The inspectors concluded that not applying the correct action for the LCO not being met for Rod Control TS 3.1.4 was a performance deficiency which required a significance evaluation. The finding is more than minor because it directly affects the mitigating system cornerstone attribute of equipment reliability. Specifically, the surveillance is intended to verify control rods remain trippable and failure to perform required surveillances could lead to a condition where the inability to detect rod binding could impact reactor shutdown margin. Since the issue had occurred four times, the licensee had depended on this interpretation of TS to limit challenges to CRDM seal leakage and remain at power. The finding screened as very low safety significance, Green, using the Phase 1 worksheet of IMC 0609, Appendix A, since no actual cases were found where the rods were bound.

Enforcement:

Technical Specifications require, in part, surveillances to be performed within their required frequency plus 25 percent allowance (SR 3.0.2). Failure to perform the surveillance within the interval shall be failure to meet the LCO (SR 3.0.1). Failure to meet the LCO for rod control in TS Section 3.1.4, requires entry into the appropriate condition of TSs with completion of required action in the specified completion time.

Contrary to this, on four occasions (August 11, 2003; April 30, 2004; July 29, 2004; and May 10, 2005) the licensee exceeded 115 days (125 percent of 92 days) and the appropriate action was not taken. During these occasions, the licensee did not enter the appropriate condition and thus failed to take the appropriate action for TS 3.1.4 Condition E which was to conduct a plant shutdown. Entry into this condition was appropriate since the surveillance which periodically assesses rod trippability was past its allowed interval. Subsequent operation of the rods demonstrated that the rods remained free to move in all instances. However, because this violation was of very low safety significance and because the issue was entered into the licensee's corrective action program (AR 01072543) this violation is being treated as an NCV, consistent with Section VI.A.1 of the Enforcement Policy (NCV 05000255/2007002-03, CRDM Testing Practice Violates TS 3.1.4).

.2 Shutdown Cooling Heat Exchanger Operation

a. Inspection Scope

In NRC Inspection Report 2006004, as part of equipment alignment baseline inspection (7111104Q), the inspectors opened URI 05000255/2006004-01 pending determination from NRR as to what constitutes a train of shutdown cooling in TS 3.9.5. On February 22, 2007, NRR provided a response to Task Interface Agreement (TIA) 2006-004. The inspectors reviewed the licensees actions during April of 2006 in light of the TIA response. The inspectors concluded that the licensee had violated TS 3.9.5 by rendering one SDCHX inoperable, thus rendering one train of SDC inoperable. In addition, the inspectors concluded that the licensee had inappropriately modified a TS without NRC approval by altering the TS bases to define a train of SDC to allow sharing a single SDCHX with another train.

b. Findings

Failure to Comply with TS 3.9.5

Introduction:

The inspectors identified a finding of very low safety significance (Green)and an associated NCV of TSs for removing a train of safety equipment without complying with the required action and completion time when the LCO was not met.
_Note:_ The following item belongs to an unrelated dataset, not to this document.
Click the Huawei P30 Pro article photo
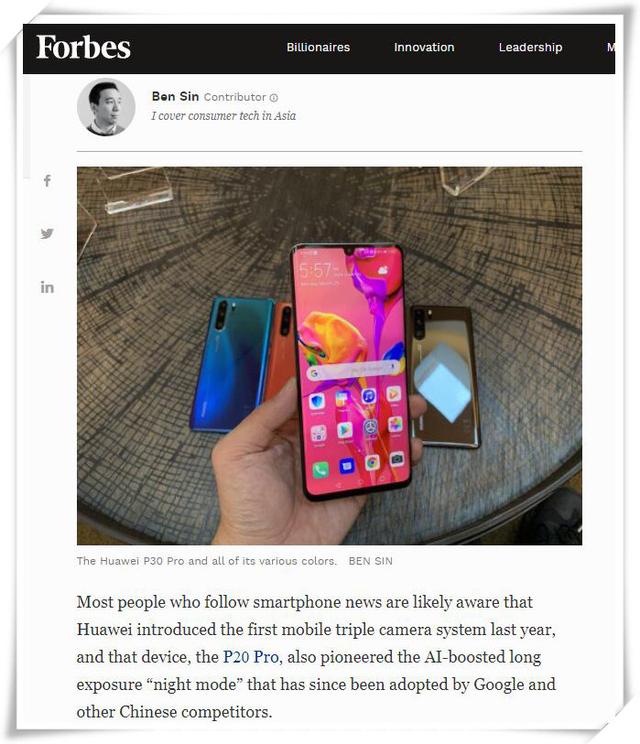The width and height of the screenshot is (640, 744). 329,355
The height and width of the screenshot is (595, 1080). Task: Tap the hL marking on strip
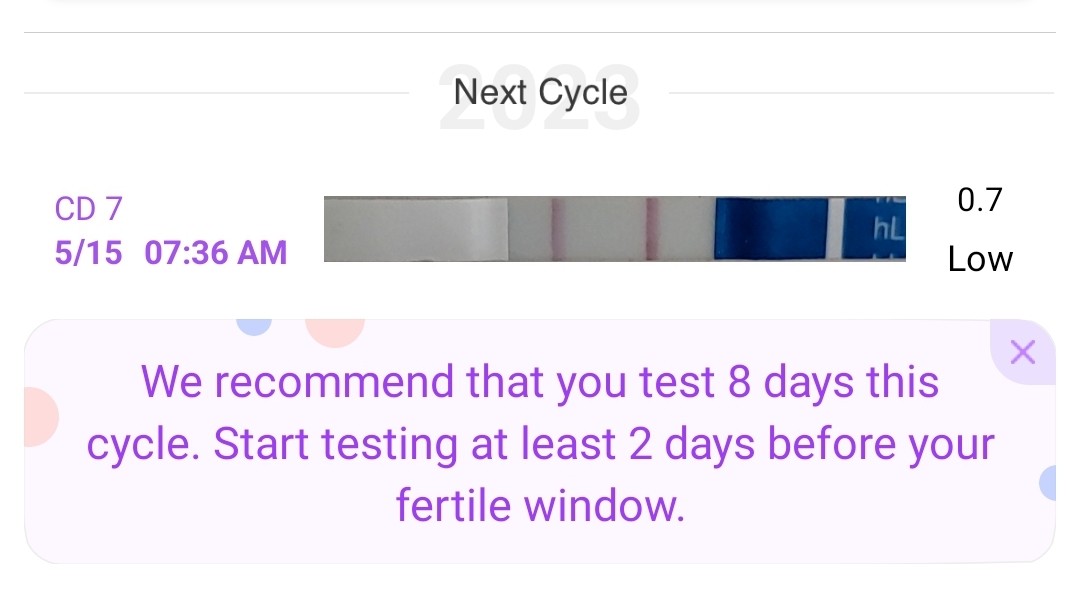(x=888, y=231)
Specifically, the licensee removed one train of shutdown cooling in April 2006 (by removing one shutdown cooling heat exchanger - SDCHX) for planned maintenance while the reactor was in mode six with cavity level below 647 feet. Per TS 3.9.5, with one SDC train inoperable the required action was to immediately initiate action to restore SDC train to Operable status or initiate action to establish the refueling cavity water level $647 ft elevation. The licensee should not have intentionally removed the piece of equipment from service, which put them in an action completion time of "immediately." This finding closes URI 05000255/2006004-01.

Description:

On April 25, 2006, during a review of system lineups for replacement of CV-3070, Left Train High Pressure Safety Injection Subcooling valve, the inspectors noted that one SDCHX was removed from service and tagged out as part of the isolation for the work. The inspectors questioned the operating shift and Operations management as to why this was an acceptable lineup for shutdown cooling. Technical Specification 3.9.5 required two SDC trains to be Operable when in Mode 6 with cavity level less than 647 feet. The inspectors assessed two SDCHXs as needed for two SDC trains based on the TS LCO and the bases which defined an Operable train consisting "of an SDC pump, a heat exchanger, valves, piping, instruments and controls to ensure an Operable flowpath and to determine primary coolant system (PCS) temperature."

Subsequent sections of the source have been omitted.